**GIVEN TASK**
Rescale the coordinates in the answers by multiplying each one by 0.25 and rounding to the nearest whole number, with halves rounded up. Write out every line of the records again, including lines without answers, and leave all other numbers as they are.

Dataset items
* * * * * * *

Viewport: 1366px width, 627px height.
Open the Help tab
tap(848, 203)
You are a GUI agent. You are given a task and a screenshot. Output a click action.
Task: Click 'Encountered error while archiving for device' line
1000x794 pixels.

* * * * * * *

**FULL RESPONSE**
Viewport: 1366px width, 627px height.
Open the Help tab
tap(212, 51)
You are a GUI agent. You are given a task and a screenshot. Output a click action.
Task: Click 'Encountered error while archiving for device' line
1000x794 pixels.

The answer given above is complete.